One example that I've tried to use and figure out is re-posted below.
As I've stepped through the code, I have come to realize that the oHTTP.send request brings back "Nothing". It does so for all links in the spreadsheet, regardless of whether the link works, or not.
Public Function CheckHyperlink(ByVal strUrl As String) As Boolean
Dim oHttp As New MSXML2.XMLHTTP30
On Error GoTo ErrorHandler
oHttp.Open "HEAD", strUrl, False
oHttp.send
If Not oHttp.Status = 200 Then CheckHyperlink = False Else CheckHyperlink = True
Exit Function
ErrorHandler:
CheckHyperlink = False
End Function
Any suggestions as to what might be wrong, or right, is highly appreciated!
A couple of possible causes..
Do you mean oHttp.Open "GET", strUrl, False instead of oHttp.Open "HEAD", strUrl, False ?
Perhaps MSXML2.XMLHTTP30 is not available? You can declare an instance of MSXML2.XMLHTTPX as either early bound or late bound which may impact which version you want to use vs what is available (example http://word.mvps.org/FAQs/InterDev/EarlyvsLateBinding.htm)
eg
Option Explicit
'Dim oHTTPEB As New XMLHTTP30 'For early binding enable reference Microsoft XML, v3.0
Dim oHTTPEB As New XMLHTTP60 'For early binding enable reference Microsoft XML, v6.0
Sub Test()
Dim chk1 As Boolean
Dim chk2 As Boolean
chk1 = CheckHyperlinkLB("http://stackoverflow.com/questions/11647297/xmlhttp-send-request-brings-back-nothing")
chk2 = CheckHyperlinkEB("http://stackoverflow.com/questions/11647297/xmlhttp-send-request-brings-back-nothing")
End Sub
Public Function CheckHyperlinkLB(ByVal strUrl As String) As Boolean
Dim oHTTPLB As Object
'late bound declaration of MSXML2.XMLHTTP30
Set oHTTPLB = CreateObject("Msxml2.XMLHTTP.3.0")
On Error GoTo ErrorHandler
oHTTPLB.Open "GET", strUrl, False
oHTTPLB.send
If Not oHTTPLB.Status = 200 Then CheckHyperlinkLB = False Else CheckHyperlinkLB = True
Set oHTTPLB = Nothing
Exit Function
ErrorHandler:
Set oHTTPLB = Nothing
CheckHyperlinkLB = False
End Function
Public Function CheckHyperlinkEB(ByVal strUrl As String) As Boolean
'early bound declaration of MSXML2.XMLHTTP60
On Error GoTo ErrorHandler
oHTTPEB.Open "GET", strUrl, False
oHTTPEB.send
If Not oHTTPEB.Status = 200 Then CheckHyperlinkEB = False Else CheckHyperlinkEB = True
Set oHTTPEB = Nothing
Exit Function
ErrorHandler:
Set oHTTPEB = Nothing
CheckHyperlinkEB = False
End Function
EDIT:
I tested the OP's link by opening in a browser which I've now discovered redirects to the login page instead so it's a different link I was testing.
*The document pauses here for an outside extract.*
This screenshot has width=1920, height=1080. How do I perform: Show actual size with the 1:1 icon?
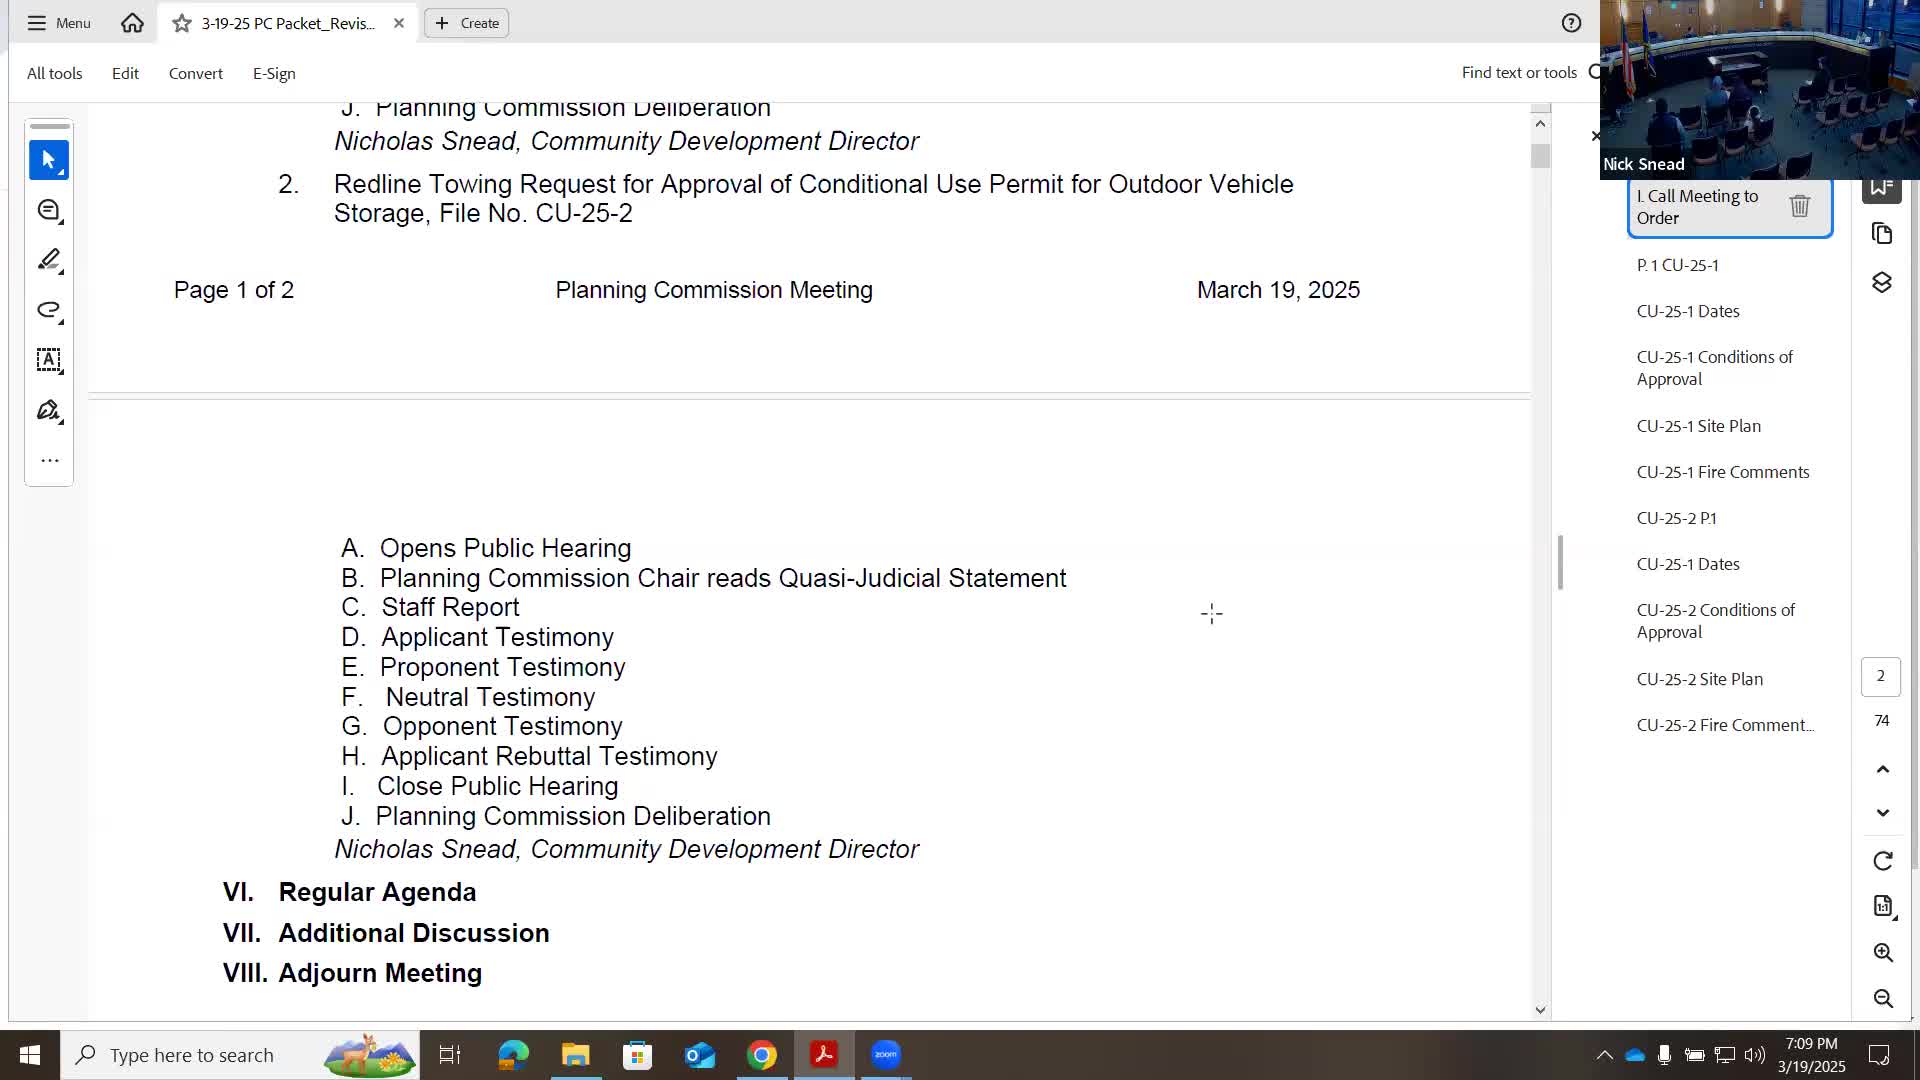1882,906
It's probably failing because the oHttp object has not been set to allow redirects. I know it's possible to set redirects for WinHttp.WinHttpRequest.5.1 using the code below. I would need to investigate if this also works for MSXML2.XMLHTTP30 though.
Option Explicit
Sub Test()
Dim chk1 As Boolean
chk1 = CheckHyperlink("http://portal.emilfrey.ch/portal/page/portal/toyota/30_after_sales/20_ersatzteile%20und%20zubeh%C3%B6r/10_zubeh%C3%B6r/10_produktbezogene%20informationen/10_aussen/10_felgen/10_asa-pr%C3%BCfberichte/iq/tab1357333/iq%20016660.pdf")
End Sub
Public Function CheckHyperlink(ByVal strUrl As String) As Boolean
Dim GetHeader As String
Const WinHttpRequestOption_EnableRedirects = 6
Dim oHttp As Object
Set oHttp = CreateObject("WinHttp.WinHttpRequest.5.1")
On Error GoTo ErrorHandler
oHttp.Option(WinHttpRequestOption_EnableRedirects) = True
oHttp.Open "HEAD", strUrl, False
oHttp.send
If Not oHttp.Status = 200 Then
CheckHyperlink = False
Else
GetHeader = oHttp.getAllResponseHeaders()
CheckHyperlink = True
End If
Exit Function
ErrorHandler:
CheckHyperlink = False
End Function
EDIT2:
MSXML2.XMLHTTP does allow redirects (although I believe MSXML2.ServerXMLHTTP doesn't). The redirects are allowed/disallowed depending upon whether the redirect is cross-domain, cross-port etc (see details here http://msdn.microsoft.com/en-us/library/ms537505(v=vs.85).aspx)
Since the redirect to the login page is cross-domain then IE zone policy is implemented. Open IE/Tools/Internet Options/Security/Custom Level and change 'Access data sources across domains' to ENABLED
The original OP's code will now redirect properly.